My apartment in Manhattan is 30 blocks from the GWB and you can see the span from my roof. I used to go up there in the early in the morning, around 6 AM just to close my eyes and feel the G-forces of the 40 thousand vehicles that pass over it into Manhattan at rush hour. My friend, the Argentine painter Daniela Mizrahi lived for years almost underneath the GWB in her little studio apartment which always smelled of paint, bread, smoke and car exhaust. The building, which clung like a bat to the black cliffs over the Hudson River, had a perfect view of the terrible and awesome Bridge, all lit up and roaring 24 hours a day.
I remember one particularly emotional night with Danu when we burnt some love letters on the pavement in the street. It was a necessary act, the act of destroying the component parts of a sadness. This is the kind of thing one needs friends to help with: Identify the formerly beloved object as poisonous and dispose of it.

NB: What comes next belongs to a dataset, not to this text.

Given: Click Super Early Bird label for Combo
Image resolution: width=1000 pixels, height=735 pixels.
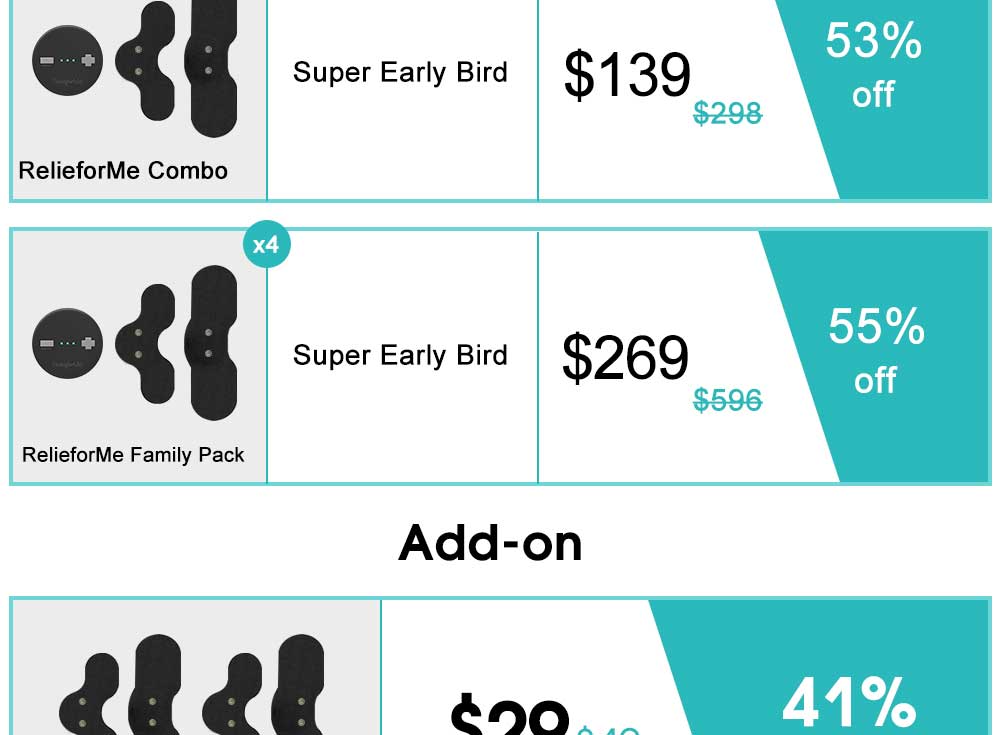Looking at the screenshot, I should (x=401, y=73).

The pages of the letters caught on fire quickly but then, not yet incinerated, were swept down the street by the wind and we ran after them yelling, trying to get them back so that we didn't set a building or car on fire by mistake. Slowly we captured the smoldering pages, ripped them up into smaller pieces and then burned them again (yes, some love letters take forever to burn, especially when written by depressing people.) The small orange embers were taken by the updrafts and swirled into the black sky, disappearing high into the great vacio beneath the GWB where they were extinguished in the nothingness. I thought, that is where love dies, in the darkness, under a bridge. I thought too that this neighborhood was too oversized for my diminutive friend, too cold and too lonely. That place was as lonely as a lost glove on a wet sidewalk, and I always felt afraid to leave her there.
|Photo by Karol Du Clos|
The suicide rate tells a depressing tale: "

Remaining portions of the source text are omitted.